INPUT MATERIAL |
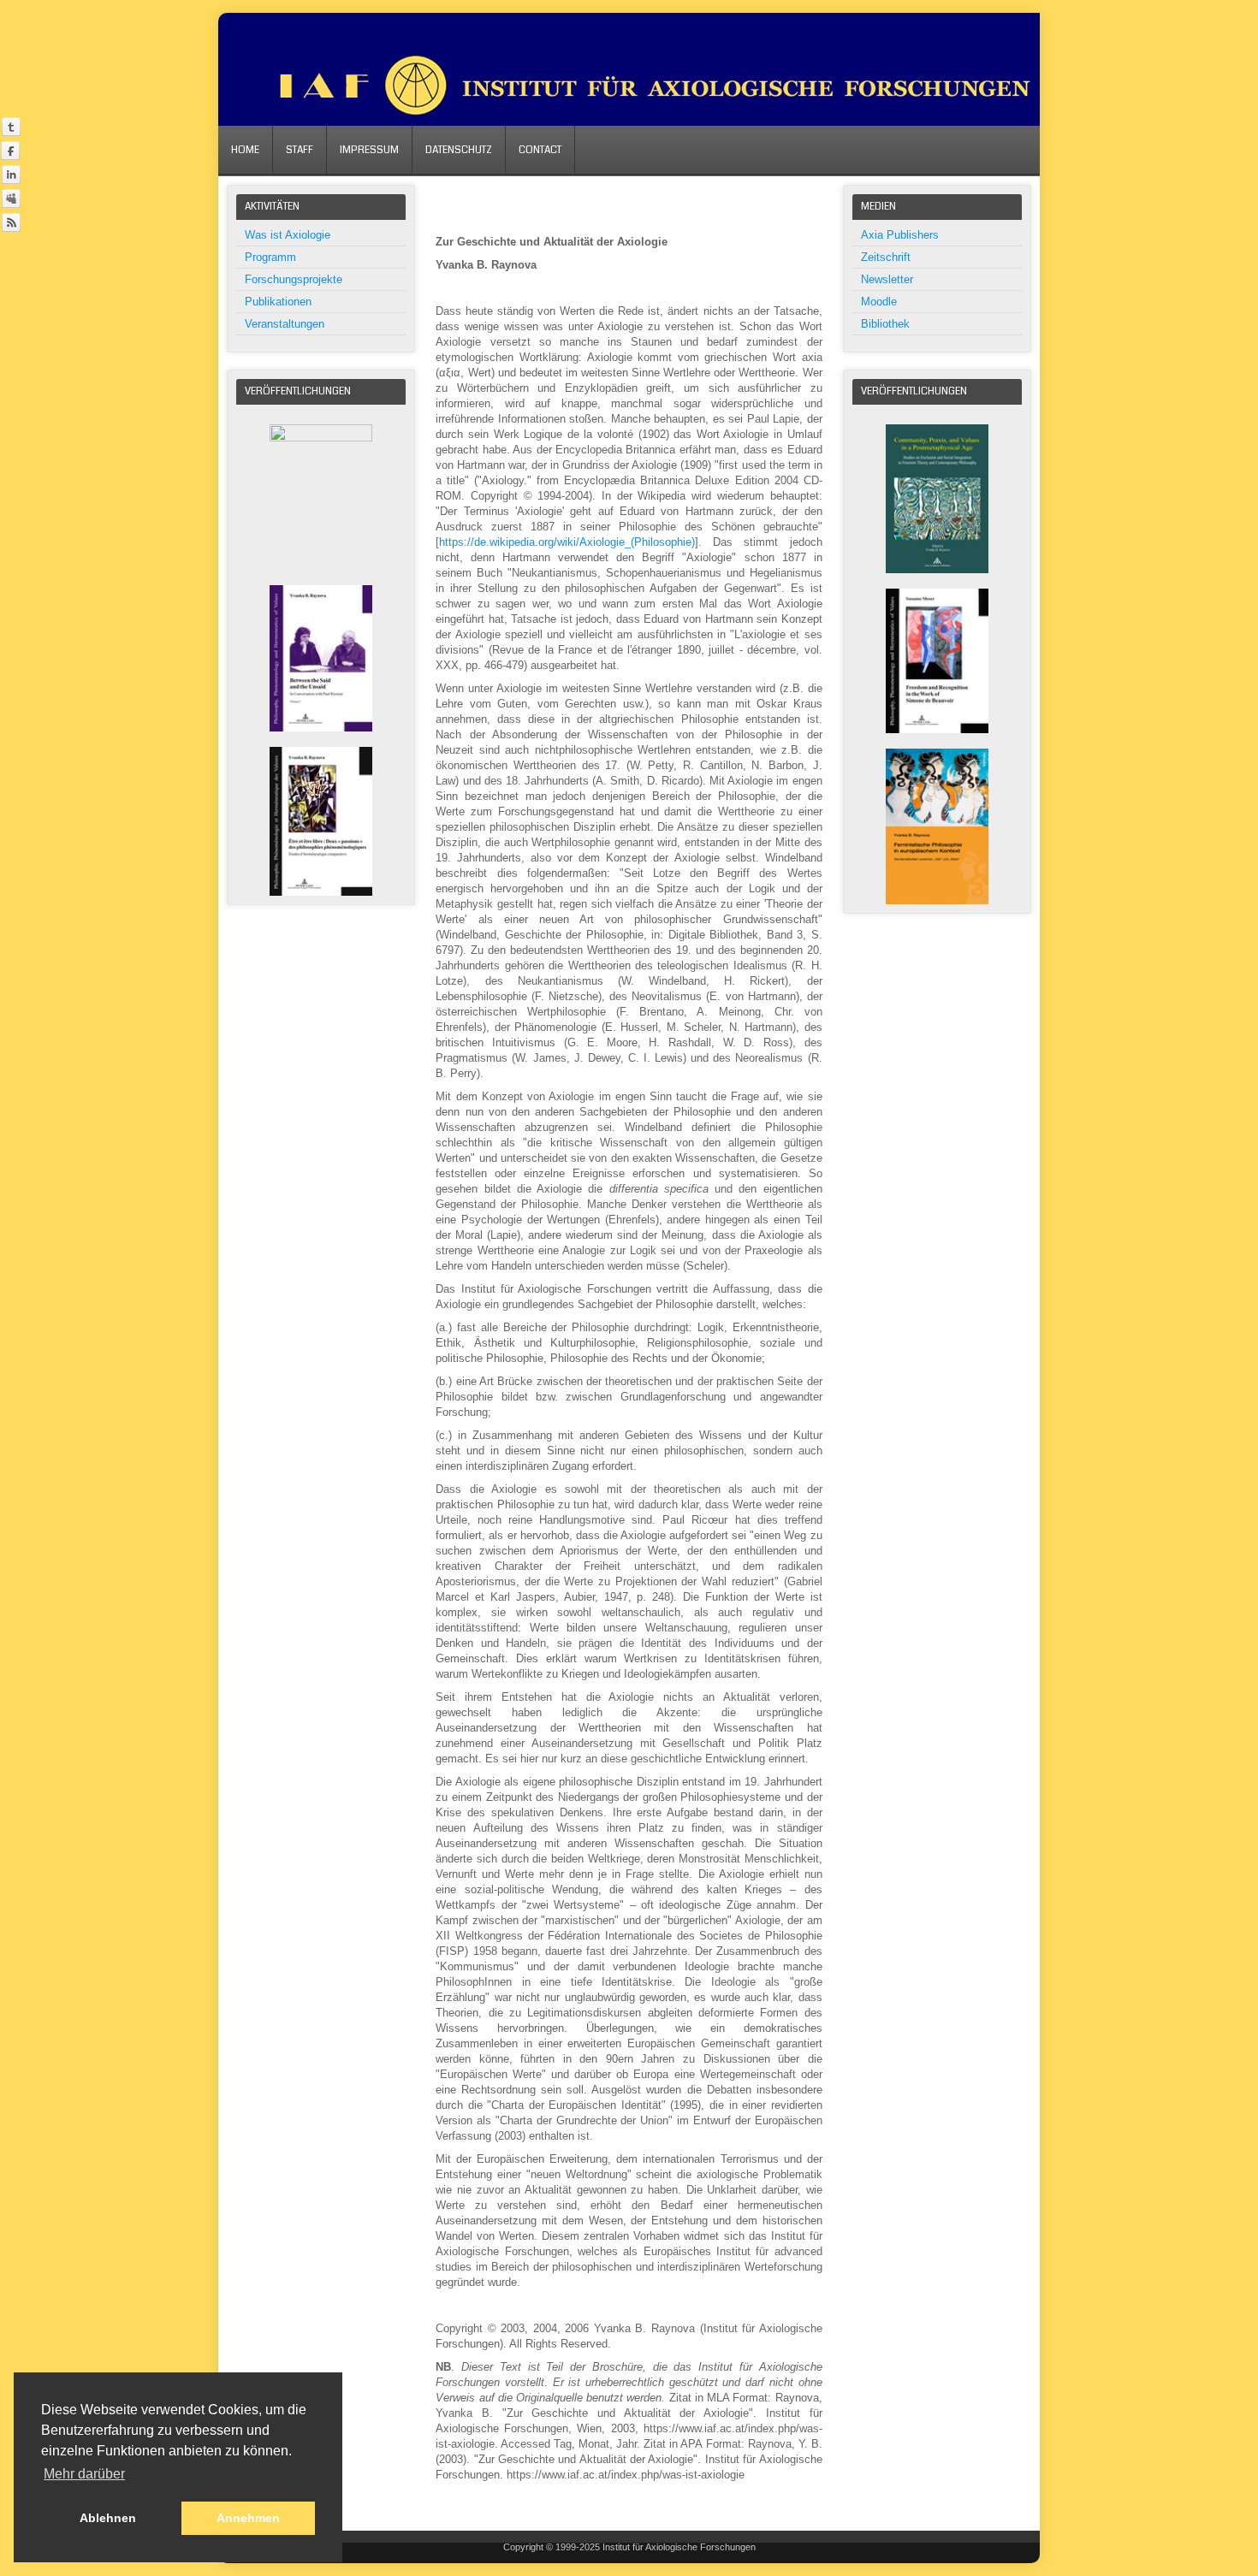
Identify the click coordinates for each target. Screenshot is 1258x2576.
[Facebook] (11, 150)
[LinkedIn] (11, 174)
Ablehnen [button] (108, 2518)
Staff (299, 150)
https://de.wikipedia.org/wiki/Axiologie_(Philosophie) (567, 542)
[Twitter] (11, 126)
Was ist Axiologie (287, 234)
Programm (270, 257)
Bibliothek (885, 323)
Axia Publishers (900, 234)
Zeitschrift (886, 257)
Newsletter (887, 279)
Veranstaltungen (284, 323)
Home (245, 150)
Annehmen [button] (248, 2518)
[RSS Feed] (11, 222)
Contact (540, 150)
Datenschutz (458, 150)
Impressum (369, 150)
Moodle (879, 301)
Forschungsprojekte (293, 279)
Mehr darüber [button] (84, 2473)
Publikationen (278, 301)
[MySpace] (11, 198)
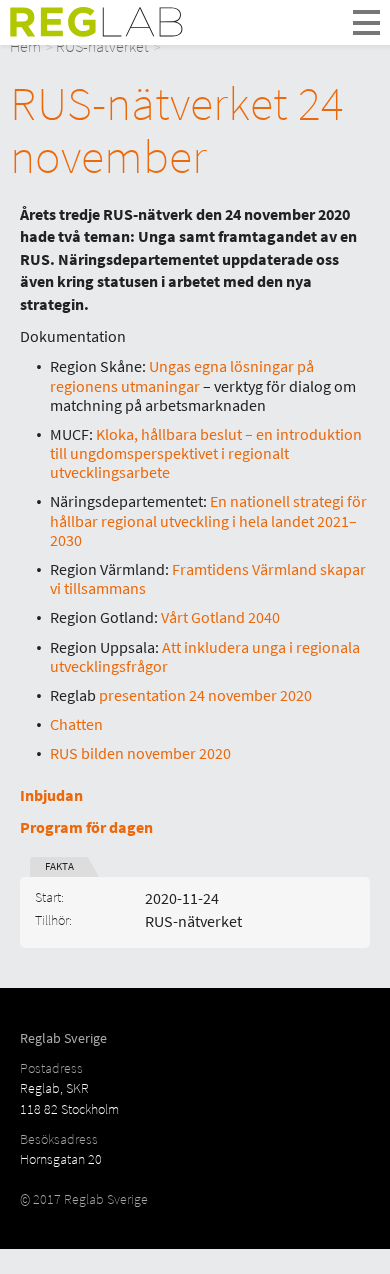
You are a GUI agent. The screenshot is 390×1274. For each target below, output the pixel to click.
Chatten (76, 724)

WHAT YOU ARE ASKED TO DO | The finished answer is an exact repetition of the listing, with every picture removed.

SOLUTION FOR THIS TASK |
Identify the click coordinates for each target. Screenshot is 1258x2576.
[Facebook] (11, 150)
[LinkedIn] (11, 174)
Ablehnen [button] (108, 2518)
Staff (299, 150)
https://de.wikipedia.org/wiki/Axiologie_(Philosophie) (567, 542)
[Twitter] (11, 126)
Was ist Axiologie (287, 234)
Programm (270, 257)
Bibliothek (885, 323)
Axia Publishers (900, 234)
Zeitschrift (886, 257)
Newsletter (887, 279)
Veranstaltungen (284, 323)
Home (245, 150)
Annehmen [button] (248, 2518)
[RSS Feed] (11, 222)
Contact (540, 150)
Datenschutz (458, 150)
Impressum (369, 150)
Moodle (879, 301)
Forschungsprojekte (293, 279)
Mehr darüber [button] (84, 2473)
Publikationen (278, 301)
[MySpace] (11, 198)
You are a GUI agent. The screenshot is 390×1274. For each target below, output the pixel to click.
Chatten (76, 724)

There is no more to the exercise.